Some of the recording and mixing detail suggests there may be differences where none have been reported. There are numerous songs with mono and stereo mixes for which no significant difference is mentioned, for example. Readers may wish to check these. There is often some difference in "feel" in pairs of mono and stereo mixes that is difficult to describe. Listings in this guide usually refer only to specific sounds present in one mix and not another. There are often subtle differences in tone and presence.

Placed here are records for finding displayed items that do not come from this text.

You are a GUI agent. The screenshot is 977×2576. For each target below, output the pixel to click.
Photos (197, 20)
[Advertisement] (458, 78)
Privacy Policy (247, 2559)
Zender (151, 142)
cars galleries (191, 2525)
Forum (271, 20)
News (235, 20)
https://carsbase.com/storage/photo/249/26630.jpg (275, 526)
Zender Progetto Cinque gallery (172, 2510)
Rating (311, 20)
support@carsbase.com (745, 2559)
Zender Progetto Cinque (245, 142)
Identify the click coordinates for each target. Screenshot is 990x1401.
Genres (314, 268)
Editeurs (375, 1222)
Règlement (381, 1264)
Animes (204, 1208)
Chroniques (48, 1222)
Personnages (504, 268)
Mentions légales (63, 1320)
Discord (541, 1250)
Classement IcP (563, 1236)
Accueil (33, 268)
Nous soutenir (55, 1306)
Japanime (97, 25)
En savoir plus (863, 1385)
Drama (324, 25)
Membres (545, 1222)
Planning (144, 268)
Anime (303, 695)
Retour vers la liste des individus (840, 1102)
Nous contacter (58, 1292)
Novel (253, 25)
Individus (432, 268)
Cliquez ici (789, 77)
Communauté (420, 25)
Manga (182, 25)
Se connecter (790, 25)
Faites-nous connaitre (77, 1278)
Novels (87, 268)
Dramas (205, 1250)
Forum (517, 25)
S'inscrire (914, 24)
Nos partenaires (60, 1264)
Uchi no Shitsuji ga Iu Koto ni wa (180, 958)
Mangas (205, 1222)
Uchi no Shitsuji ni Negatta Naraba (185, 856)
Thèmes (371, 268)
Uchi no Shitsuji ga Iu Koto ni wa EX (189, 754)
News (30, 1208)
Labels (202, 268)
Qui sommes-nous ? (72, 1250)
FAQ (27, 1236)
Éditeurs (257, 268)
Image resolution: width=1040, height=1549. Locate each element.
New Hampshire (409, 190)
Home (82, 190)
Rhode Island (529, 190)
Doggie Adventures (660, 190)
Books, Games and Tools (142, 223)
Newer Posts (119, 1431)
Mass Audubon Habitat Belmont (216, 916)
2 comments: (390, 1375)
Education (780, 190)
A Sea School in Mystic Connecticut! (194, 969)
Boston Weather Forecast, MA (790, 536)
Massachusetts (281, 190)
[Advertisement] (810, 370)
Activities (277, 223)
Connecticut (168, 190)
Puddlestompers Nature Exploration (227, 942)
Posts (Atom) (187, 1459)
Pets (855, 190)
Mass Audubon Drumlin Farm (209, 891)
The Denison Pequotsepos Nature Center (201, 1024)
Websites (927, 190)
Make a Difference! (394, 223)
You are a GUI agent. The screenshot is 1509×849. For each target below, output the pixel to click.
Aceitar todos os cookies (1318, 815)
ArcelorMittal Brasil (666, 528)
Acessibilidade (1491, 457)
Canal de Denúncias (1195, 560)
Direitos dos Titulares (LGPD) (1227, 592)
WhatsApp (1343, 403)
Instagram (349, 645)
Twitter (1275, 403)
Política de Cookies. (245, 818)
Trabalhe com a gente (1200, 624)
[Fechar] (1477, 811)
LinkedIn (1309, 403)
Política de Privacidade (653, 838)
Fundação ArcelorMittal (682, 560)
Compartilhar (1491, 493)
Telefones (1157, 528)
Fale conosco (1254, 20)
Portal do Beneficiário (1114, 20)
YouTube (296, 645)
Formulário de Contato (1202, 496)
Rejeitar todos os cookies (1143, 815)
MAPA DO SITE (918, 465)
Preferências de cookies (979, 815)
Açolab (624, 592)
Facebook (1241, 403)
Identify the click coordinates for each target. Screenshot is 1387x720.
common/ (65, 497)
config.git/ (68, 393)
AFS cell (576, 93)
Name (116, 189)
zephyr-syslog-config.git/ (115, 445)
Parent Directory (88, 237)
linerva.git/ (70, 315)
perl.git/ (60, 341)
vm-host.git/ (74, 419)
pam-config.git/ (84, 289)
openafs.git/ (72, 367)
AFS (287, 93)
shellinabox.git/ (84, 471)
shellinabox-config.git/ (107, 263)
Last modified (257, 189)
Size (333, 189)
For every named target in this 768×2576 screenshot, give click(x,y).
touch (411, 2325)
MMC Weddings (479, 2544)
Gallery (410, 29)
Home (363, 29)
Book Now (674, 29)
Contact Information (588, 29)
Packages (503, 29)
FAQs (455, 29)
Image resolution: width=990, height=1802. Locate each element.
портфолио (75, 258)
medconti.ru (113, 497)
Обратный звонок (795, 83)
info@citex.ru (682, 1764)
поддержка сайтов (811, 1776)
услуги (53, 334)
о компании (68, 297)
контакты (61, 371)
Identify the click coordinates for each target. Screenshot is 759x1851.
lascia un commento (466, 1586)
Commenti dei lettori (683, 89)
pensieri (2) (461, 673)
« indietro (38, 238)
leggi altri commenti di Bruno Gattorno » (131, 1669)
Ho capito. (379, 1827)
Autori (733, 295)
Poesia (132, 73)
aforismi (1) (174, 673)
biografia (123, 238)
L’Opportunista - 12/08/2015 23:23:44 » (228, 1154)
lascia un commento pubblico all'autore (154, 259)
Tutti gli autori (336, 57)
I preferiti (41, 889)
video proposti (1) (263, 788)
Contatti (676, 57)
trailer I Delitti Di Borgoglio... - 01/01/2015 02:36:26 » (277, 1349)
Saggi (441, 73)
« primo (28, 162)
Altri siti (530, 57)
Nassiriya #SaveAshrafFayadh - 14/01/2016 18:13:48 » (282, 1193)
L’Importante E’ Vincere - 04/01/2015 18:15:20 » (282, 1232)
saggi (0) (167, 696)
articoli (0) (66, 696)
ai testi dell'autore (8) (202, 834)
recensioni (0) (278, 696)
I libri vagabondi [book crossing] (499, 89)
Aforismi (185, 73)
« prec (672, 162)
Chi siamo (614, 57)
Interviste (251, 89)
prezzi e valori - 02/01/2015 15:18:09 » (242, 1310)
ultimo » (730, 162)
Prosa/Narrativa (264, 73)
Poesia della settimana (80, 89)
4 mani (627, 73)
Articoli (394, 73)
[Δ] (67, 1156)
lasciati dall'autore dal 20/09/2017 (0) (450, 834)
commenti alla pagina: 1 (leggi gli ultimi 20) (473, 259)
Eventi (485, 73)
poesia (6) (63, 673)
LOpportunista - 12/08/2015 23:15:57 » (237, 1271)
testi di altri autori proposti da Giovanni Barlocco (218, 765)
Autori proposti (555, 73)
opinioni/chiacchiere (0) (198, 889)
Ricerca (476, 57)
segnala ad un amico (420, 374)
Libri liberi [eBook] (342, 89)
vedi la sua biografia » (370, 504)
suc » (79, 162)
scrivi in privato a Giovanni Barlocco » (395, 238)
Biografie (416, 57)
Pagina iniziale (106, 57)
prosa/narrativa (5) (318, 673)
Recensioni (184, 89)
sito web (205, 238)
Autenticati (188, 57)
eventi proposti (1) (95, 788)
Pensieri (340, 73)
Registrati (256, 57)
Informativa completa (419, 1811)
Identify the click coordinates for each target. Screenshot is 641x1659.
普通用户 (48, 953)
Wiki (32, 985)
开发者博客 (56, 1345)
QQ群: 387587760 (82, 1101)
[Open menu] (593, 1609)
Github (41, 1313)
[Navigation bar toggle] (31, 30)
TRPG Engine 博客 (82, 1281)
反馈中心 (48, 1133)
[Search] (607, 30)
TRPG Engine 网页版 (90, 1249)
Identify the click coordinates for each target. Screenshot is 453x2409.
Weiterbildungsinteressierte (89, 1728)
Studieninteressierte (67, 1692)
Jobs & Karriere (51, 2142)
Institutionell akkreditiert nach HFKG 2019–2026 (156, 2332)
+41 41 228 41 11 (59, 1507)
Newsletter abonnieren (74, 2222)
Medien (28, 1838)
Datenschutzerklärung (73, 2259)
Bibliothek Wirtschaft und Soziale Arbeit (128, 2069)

The "master tape" line, listing the tape tracks and generations, is there to give an idea how much is already mixed on the master, and therefore how much variation there could be on final mixes. Nearly all the songs were partly mixed during recording, quite unlike what happens today in recording to 48 or more tracks. Very often, input from more than one microphone, such as multiple instruments or voices, was mixed into one tape track during recording, and therefore cannot ever be remixed (well, not without real trickery anyway). Sound-on-sound overdubbing (mixing live sound with playback of earlier recording into one track of a new tape) was used particularly in the twin-track days, and is another form of mixing during recording. "Bouncing down" is yet another form: with 4 or 8 track tape, they sometimes mixed a full tape into 2 tracks (or 1 or 3) of another generation, where there would then be room for more overdubs. Done once, this makes the master a what is called here a "2d generation" tape (i.e. some of the sound is one copy away from the original). Up to 1995, only the very last generation of recording had been used to create mixes for release, so the "generations" remark is relevant. See Mark Lewisohn's "Recording Sessions" book for varyingly detailed descriptions of what is on each generation of tape.
In 1993, I wrote here: "It would be possible to create a digital master with all the tracks of various generations synchronized and to remix from that, but this has not been done (yet)." It's been done. On Anthology 2 is a mix of Penny Lane made from a master that has all the tape tracks from 4 original reels synchronized on one digital tape. Is this a sign of things to come? It makes my listing of generations obsolete, to some extent, and will allow many new variations that had not been possible.